Model quality evaluation is crucial part of protein structural biology. How to distinguish high-quality models from low-quality models, and to assess which high-quality models have relatively incorrect regions for improvement, are remain challenge. More importantly, the quality assessment of multimer models is a hot topic for structure predicton.In this work, we present GraphCPLMQA, a novel graph-coupled network that uses embeddings from protein language models to assess residue-level protein model quality. The GraphCPLMQA consists of a graph encoding module and a transform-based convolutional decoding module. In encoding module, the underlying relational representations of sequence and high-dimensional geometry structure are extracted by protein language models with Evolutionary Scale Modeling. In decoding module, the mapping connection between structure and quality are inferred by the representations and low-dimensional features.

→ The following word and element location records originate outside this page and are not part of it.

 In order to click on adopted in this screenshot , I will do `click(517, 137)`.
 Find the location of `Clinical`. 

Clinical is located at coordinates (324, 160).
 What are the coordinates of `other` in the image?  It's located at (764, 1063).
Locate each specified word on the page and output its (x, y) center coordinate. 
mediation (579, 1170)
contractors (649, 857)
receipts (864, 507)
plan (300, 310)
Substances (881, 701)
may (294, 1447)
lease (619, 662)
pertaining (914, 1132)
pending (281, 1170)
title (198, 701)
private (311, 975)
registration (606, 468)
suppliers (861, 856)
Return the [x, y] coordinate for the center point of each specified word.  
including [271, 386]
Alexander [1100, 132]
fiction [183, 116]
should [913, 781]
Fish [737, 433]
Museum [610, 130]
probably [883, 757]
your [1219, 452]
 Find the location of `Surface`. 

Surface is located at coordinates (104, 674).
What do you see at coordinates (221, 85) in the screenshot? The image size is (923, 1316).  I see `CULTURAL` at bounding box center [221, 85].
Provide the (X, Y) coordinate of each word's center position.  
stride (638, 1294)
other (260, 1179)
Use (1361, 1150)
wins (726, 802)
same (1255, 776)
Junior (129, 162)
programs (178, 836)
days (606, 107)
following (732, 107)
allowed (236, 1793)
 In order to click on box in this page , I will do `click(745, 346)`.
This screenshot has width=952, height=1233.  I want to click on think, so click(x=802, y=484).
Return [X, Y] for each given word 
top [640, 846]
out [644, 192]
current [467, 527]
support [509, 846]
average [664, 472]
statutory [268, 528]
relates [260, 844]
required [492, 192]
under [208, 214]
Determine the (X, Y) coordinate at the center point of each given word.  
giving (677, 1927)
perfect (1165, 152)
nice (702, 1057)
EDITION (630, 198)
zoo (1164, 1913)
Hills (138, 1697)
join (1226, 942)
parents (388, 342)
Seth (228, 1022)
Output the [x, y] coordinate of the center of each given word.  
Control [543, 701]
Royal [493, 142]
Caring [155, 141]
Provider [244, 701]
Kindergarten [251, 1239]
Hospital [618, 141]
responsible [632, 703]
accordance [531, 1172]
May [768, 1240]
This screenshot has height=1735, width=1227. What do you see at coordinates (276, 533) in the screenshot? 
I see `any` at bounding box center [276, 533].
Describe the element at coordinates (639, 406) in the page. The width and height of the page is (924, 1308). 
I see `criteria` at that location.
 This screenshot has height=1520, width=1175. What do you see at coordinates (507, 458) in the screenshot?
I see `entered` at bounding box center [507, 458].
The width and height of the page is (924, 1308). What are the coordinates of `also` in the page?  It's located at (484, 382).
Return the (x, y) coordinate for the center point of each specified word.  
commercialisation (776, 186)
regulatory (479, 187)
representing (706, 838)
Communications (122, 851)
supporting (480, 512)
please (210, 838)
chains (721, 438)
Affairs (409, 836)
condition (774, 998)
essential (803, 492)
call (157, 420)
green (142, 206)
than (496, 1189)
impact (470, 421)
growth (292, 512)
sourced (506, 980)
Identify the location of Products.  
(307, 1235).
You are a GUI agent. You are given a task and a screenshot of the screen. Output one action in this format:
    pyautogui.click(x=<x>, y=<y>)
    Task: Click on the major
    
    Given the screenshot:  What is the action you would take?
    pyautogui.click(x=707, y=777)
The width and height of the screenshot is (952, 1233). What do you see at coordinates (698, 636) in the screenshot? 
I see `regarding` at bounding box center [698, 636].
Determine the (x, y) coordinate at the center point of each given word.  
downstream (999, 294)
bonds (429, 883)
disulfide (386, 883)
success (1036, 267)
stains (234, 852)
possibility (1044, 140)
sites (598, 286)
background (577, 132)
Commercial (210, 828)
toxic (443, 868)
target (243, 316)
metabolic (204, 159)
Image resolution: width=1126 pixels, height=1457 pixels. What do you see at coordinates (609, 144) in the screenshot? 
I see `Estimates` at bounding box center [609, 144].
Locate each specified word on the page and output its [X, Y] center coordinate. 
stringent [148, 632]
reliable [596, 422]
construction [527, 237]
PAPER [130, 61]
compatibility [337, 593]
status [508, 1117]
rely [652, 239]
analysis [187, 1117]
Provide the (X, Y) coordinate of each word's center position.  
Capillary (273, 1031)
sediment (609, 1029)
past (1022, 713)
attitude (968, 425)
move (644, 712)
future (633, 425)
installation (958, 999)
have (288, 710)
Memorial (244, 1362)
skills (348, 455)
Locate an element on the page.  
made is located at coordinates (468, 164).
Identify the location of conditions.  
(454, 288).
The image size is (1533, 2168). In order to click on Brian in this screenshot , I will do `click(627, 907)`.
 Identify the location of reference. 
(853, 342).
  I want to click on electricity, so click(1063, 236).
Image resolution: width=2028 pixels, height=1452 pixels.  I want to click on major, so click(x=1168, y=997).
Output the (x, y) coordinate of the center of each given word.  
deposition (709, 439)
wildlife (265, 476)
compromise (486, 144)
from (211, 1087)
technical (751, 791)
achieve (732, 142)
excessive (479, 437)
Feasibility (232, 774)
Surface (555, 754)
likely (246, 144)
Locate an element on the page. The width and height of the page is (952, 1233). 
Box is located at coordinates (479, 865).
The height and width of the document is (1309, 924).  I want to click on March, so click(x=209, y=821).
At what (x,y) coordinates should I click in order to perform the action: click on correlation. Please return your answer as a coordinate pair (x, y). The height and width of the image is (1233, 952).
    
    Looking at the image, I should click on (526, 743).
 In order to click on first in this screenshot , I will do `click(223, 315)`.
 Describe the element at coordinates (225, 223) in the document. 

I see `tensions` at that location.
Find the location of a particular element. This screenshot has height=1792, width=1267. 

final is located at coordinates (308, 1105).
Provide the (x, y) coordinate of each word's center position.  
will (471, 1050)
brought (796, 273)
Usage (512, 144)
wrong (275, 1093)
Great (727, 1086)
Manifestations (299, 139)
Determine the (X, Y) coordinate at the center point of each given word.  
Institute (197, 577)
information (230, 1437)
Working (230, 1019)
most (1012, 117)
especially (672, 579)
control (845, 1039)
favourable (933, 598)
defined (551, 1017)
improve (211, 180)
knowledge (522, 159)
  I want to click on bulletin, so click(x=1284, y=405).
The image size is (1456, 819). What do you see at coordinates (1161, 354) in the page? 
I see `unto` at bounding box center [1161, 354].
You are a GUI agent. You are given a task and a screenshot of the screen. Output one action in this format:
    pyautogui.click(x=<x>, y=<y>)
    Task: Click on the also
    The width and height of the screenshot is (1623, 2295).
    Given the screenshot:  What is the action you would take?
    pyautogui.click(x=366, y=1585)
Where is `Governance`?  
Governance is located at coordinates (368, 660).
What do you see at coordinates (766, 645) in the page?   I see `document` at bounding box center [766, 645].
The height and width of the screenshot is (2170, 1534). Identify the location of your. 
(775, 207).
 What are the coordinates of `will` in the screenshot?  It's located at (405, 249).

Specifically, the triangular location and residue level contact order features are designed to enhance the association between the local structure and the overall topology. Experimental results demonstrate that GraphCPLMQA using single-sequence embedding achieves the best performance compared to the CASP15 interface evaluation method in 9108 models of CASP15 multimer test set. In CAMEO blind test (2022-05-20∼2022-08-13), GraphCPLMQA ranked first compared to other servers. GraphCPLMQA also outperforms state-of-the-art methods on 19,035 models in CASP13 and CASP14 monomer test set. Finally, on AlphaFold2 datasets, GraphCPLMQA was superior to self-assessment of AlphaFold2 in MAE metric, and it was able to screen out better models than AlphaFold2.